-- Extract --
Painful memories. We still have that spoon ;_;
 

Matt

Member
I’ve always been at a lose to understand the idea that physical abuse is the only proper way to discipline children. I also always find it funny that it’s the ones that were disciplined in such a manor that are always singing it’s praises. Methinks this might be due to some sort of deep-seated need for misplaced revenge.
 
Matt said:
I’ve always been at a lose to understand the idea that physical abuse is the only proper way to discipline children. I also always find it funny that it’s the ones that were disciplined in such a manor that are always singing it’s praises. Methinks this might be due to some sort of deep-seated need for misplaced revenge.

No, it's more like that it worked just fine for us. I got spanked many times when I did things that were against the rules. I turned out just fine. I spank my kids when they do something wrong.

My kids are both well-behaved and polite compared to their friends and classmates. And it's no secret why. Nobody else spanks and they have hellions. If you actually think time-out works, volunteer for a day at pre-school and you'll change your mind in less than an hour. It's easy to tell the kids who have discipline and the ones that don't.
 

Matt

Member
Invader Zim said:
No, it's more like that it worked just fine for us. I got spanked many times when I did things that were against the rules. I turned out just fine. I spank my kids when they do something wrong.

My kids are both well-behaved and polite compared to their friends and classmates. And it's no secret why. Nobody else spanks and they have hellions. If you actually think time-out works, volunteer for a day at pre-school and you'll change your mind in less than an hour. It's easy to tell the kids who have discipline and the ones that don't.
I and my sisters were never spanked. Ask any of our teachers, camp counselors, etc. to name the best behaved kids they ever had, and I am sure we would be on the list (most likely on top.) I know a ton of kids that were spanked, hit, etc., and many of them are the rudest, meanest people you could know.

And I have been a counselor for pre-schoolers.
 

Blackace

if you see me in a fight with a bear, don't help me fool, help the bear!
Even at almost 27 years old I wouldn't dare raise my voice in a harsh way to my father for fear of an ass whooping.... I remember when this law came in to effect in the states,I was around 12. I told my dad if he spanked me (for skipping school and they called) I would CPS and he would be in trouble. He put down the belt, grabbed the phone and said here I'll help you dial! They can take you and your f*&king brother both! After that I took my ass whoopping and cried in my room... hahah good times... I love my father for giving me ass whoopings when I needed them...
 
You must live in Mary Popinsville, USA then because only very rarely have I ever met a child that doesn't get spanked more well-behaved than one that does.
 

Phoenix

Member
Matt said:
I’ve always been at a lose to understand the idea that physical abuse is the only proper way to discipline children. I also always find it funny that it’s the ones that were disciplined in such a manor that are always singing it’s praises. Methinks this might be due to some sort of deep-seated need for misplaced revenge.

-- Excerpted records --
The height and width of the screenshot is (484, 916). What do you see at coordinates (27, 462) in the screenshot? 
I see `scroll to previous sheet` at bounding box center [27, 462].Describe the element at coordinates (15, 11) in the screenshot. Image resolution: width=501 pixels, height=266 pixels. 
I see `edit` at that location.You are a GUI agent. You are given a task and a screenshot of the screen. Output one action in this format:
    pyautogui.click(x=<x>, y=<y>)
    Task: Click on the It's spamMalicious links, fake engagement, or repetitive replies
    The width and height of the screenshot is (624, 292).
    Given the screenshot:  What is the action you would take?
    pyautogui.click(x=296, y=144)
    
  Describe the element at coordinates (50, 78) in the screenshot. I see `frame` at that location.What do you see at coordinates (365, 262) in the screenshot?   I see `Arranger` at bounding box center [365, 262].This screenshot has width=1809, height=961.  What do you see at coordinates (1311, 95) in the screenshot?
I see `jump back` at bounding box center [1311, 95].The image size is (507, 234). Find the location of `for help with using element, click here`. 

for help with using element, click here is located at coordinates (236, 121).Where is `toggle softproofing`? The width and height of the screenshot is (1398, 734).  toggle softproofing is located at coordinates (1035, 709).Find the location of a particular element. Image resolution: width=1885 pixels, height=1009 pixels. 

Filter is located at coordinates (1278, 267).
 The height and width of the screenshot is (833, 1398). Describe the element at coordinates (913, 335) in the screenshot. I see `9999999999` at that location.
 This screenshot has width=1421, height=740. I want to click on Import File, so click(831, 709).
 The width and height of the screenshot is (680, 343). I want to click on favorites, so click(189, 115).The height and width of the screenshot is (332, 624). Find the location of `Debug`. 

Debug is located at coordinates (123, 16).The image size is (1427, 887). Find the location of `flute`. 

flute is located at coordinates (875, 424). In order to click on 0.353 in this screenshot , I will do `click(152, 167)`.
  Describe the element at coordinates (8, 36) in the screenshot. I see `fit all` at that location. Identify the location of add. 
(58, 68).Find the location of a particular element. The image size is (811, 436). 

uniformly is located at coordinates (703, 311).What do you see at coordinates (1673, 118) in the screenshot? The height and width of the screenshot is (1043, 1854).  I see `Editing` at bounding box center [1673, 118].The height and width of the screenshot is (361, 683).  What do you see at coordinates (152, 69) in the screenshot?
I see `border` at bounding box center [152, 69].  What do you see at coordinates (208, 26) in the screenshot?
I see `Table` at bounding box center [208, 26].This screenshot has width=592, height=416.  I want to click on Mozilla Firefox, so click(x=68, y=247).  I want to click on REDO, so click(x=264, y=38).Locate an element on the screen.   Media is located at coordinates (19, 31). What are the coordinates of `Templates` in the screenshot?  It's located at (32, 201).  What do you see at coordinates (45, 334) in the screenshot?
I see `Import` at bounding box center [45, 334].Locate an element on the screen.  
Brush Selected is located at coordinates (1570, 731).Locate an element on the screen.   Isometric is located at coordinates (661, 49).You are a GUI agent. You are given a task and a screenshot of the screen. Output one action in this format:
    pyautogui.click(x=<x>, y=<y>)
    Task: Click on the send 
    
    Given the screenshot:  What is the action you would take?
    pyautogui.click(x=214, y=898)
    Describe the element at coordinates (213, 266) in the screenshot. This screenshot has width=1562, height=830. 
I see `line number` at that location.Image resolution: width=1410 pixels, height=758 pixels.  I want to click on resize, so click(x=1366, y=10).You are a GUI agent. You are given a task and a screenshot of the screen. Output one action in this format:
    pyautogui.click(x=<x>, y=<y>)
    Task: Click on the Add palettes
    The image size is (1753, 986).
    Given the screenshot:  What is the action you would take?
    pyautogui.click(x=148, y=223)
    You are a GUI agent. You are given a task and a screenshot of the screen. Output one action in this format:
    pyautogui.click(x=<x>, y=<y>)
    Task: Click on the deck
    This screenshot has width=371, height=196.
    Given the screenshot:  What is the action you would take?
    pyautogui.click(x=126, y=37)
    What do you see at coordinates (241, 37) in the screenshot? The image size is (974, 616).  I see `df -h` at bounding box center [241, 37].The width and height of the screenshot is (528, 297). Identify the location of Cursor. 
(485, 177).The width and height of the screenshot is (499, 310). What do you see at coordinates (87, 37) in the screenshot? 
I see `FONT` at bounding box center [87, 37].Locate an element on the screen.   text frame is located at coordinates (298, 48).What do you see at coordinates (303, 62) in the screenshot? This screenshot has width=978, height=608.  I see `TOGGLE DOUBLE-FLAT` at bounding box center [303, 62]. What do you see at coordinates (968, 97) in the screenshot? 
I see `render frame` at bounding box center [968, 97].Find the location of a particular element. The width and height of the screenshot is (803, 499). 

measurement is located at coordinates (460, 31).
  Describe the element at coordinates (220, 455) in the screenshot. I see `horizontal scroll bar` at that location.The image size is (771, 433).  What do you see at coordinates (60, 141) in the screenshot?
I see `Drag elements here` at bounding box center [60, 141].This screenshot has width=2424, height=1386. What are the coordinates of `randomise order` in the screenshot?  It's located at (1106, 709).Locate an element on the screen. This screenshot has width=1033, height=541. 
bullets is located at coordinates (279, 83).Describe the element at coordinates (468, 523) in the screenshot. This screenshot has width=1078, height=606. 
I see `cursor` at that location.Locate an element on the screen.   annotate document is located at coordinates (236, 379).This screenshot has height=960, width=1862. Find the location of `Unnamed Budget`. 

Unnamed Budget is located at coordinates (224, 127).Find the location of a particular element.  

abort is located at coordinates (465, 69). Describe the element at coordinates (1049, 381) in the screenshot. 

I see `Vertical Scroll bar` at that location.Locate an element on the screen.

-- Set tasks --
(1) Repeat the text of the thread on spanking, starting at the words "Even at almost" and ending after "one that does.".
(2) Decide whether each statement agrees with the thread on spanking. Answer yes or no, and quote the words from the thread that decide it.
(a) Matt states having worked as a counselor for pre-schoolers.
(b) Invader Zim says that a day at pre-school shows time-out to be effective.
(c) One post says its writer was around 12 when a law came into effect in the states.
The records play no part in this work.

-- Solutions to the problems --
(1)
Even at almost 27 years old I wouldn't dare raise my voice in a harsh way to my father for fear of an ass whooping.... I remember when this law came in to effect in the states,I was around 12. I told my dad if he spanked me (for skipping school and they called) I would CPS and he would be in trouble. He put down the belt, grabbed the phone and said here I'll help you dial! They can take you and your f*&king brother both! After that I took my ass whoopping and cried in my room... hahah good times... I love my father for giving me ass whoopings when I needed them...
 
You must live in Mary Popinsville, USA then because only very rarely have I ever met a child that doesn't get spanked more well-behaved than one that does.

(2)
(a) Yes: "And I have been a counselor for pre-schoolers."
(b) No: "If you actually think time-out works, volunteer for a day at pre-school and you'll change your mind in less than an hour."
(c) Yes: "I remember when this law came in to effect in the states,I was around 12."